まずはGoogle Cloud公式の無料トライアルアカウントでGCPを体験する
GCPの学習を始める最短ルートは、Google Cloudの公式無料トライアルアカウントを作ることです。
アカウント登録後すぐに90日間・300ドル分の無料クレジットが付与されるため、Compute EngineやBigQueryなど有料サービスを含む幅広いサービスを実際に操作しながら学べます。

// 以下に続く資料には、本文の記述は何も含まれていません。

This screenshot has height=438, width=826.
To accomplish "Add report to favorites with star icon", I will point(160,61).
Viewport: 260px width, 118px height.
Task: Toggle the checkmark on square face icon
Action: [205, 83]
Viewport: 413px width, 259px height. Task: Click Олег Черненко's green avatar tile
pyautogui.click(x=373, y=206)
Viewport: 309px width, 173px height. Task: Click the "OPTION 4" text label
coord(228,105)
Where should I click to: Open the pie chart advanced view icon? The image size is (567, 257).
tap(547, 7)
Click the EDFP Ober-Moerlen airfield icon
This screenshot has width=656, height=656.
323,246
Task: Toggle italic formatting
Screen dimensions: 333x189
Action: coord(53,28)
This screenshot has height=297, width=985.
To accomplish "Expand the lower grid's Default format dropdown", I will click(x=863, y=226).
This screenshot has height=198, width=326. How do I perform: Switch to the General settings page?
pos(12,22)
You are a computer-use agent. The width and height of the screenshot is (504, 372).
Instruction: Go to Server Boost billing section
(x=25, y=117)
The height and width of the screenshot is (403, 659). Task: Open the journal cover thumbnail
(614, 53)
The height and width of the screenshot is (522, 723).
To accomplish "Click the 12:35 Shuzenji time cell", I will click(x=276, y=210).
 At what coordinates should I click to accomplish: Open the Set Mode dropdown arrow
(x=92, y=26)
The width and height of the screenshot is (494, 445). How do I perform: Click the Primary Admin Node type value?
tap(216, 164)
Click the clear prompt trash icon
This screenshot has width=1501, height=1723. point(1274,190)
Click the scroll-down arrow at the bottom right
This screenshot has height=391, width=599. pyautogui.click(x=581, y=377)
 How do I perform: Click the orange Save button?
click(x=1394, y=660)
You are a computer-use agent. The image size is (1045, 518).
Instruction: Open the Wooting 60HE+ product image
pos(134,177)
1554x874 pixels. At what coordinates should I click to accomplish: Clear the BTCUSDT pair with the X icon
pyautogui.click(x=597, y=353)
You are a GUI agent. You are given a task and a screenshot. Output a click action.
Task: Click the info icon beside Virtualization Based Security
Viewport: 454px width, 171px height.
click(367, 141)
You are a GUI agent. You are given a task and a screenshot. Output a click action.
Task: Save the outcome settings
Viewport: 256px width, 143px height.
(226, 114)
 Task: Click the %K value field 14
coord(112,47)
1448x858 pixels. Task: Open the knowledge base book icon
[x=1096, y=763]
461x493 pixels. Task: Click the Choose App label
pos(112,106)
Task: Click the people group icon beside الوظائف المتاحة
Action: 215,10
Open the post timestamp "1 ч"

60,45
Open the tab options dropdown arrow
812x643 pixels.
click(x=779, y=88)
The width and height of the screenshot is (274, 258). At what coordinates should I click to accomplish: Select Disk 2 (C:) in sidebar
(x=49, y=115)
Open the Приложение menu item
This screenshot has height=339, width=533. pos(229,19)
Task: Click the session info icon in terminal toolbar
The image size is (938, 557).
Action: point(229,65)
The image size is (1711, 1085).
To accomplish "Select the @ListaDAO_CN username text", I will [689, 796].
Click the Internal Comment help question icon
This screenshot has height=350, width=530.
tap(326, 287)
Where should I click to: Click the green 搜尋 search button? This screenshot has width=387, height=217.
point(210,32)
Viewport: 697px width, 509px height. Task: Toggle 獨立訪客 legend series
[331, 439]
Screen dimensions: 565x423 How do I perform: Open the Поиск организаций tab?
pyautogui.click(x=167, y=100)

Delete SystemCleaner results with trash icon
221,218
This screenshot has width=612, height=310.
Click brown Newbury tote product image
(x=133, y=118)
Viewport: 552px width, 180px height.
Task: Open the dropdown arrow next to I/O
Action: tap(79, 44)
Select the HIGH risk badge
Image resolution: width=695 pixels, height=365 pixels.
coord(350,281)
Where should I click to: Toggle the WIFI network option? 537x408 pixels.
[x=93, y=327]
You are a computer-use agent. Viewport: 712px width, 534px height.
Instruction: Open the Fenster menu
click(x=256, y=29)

クレジットを使い切っても、Always Free枠のサービスは引き続き無料で使えます。最初からすべてを網羅しようとするより、自分の業務や学習目標に近いサービスから試してみるほうが、継続的な学習につながります。
(参照:Google Cloud 無料トライアル)
Google Cloud認定資格はGCPスキルをエンジニア市場で証明する手段になる
GCPにはスキルレベルや専門分野に応じた公式認定資格が用意されています。
Cloud Digital Leader(入門レベル)
クラウドの基本概念とGoogle Cloudのサービス概要を問う資格です。エンジニア以外のビジネス職も受験でき、GCPの全体像を把握したい方の入門資格として適しています。
Associate Cloud Engineer(中級レベル)
GCP上でのシステム構築・運用・管理の実務スキルを問います。エンジニアがGCPの実務能力を示す際に最もよく使われる資格で、GCP学習の最初の到達目標として位置づけるのがおすすめです。
Professional資格(上級レベル)
クラウドアーキテクト・データエンジニア・機械学習エンジニアなど専門分野ごとの資格です。取得の難度は高いですが、転職・昇格・案件獲得において高く評価されます。
国内のITエンジニア転職市場では、GCP資格はAWS資格に比べて保有者数が少ないため、取得することで差別化しやすい状況です。
特にデータエンジニアや機械学習エンジニアの求人では、GCP関連スキルの需要が高まっています。
(参照:Google Cloud 認定資格)
Google Cloud Skills BoostでGCPの実務スキルを効率よく習得できる
Googleが提供する公式学習プラットフォーム「Google Cloud Skills Boost(旧Qwiklabs)」では、ハンズオン形式のラボを通じてGCPを実際に操作しながら学べます。
動画を観るだけでなく、本物のGCP環境を使った実践形式で学ぶため、実務に使えるスキルが身につきやすいのが特徴です。
学習パスは職種・スキルレベル別に整理されており、データエンジニア・インフラエンジニア・AI/MLエンジニアなど、目指すキャリアに合わせて体系的に学べます。
一部のコンテンツは無料で提供されているため、まずは無料ラボから始めてみてください。
(参照:Google Cloud Skills Boost)
8. GCPとはGoogleのAI・データ基盤を丸ごと活用できるクラウドサービス

GCPはGoogle Cloudとも呼ばれ、コンピューティングからAI開発まで200以上のサービスを提供するクラウドプラットフォームです。
BigQueryやVertex AIに代表されるデータ・AI領域の強みは、AWSやAzureとはっきりと違いがあります。
従量課金制で無料枠も充実しているため、まずは公式トライアルアカウントを作成し、GCPの世界に触れてみてください。
GCPのスキルはエンジニア市場での差別化にもつながります。資格取得も視野に入れながら、段階的に習得を進めていきましょう。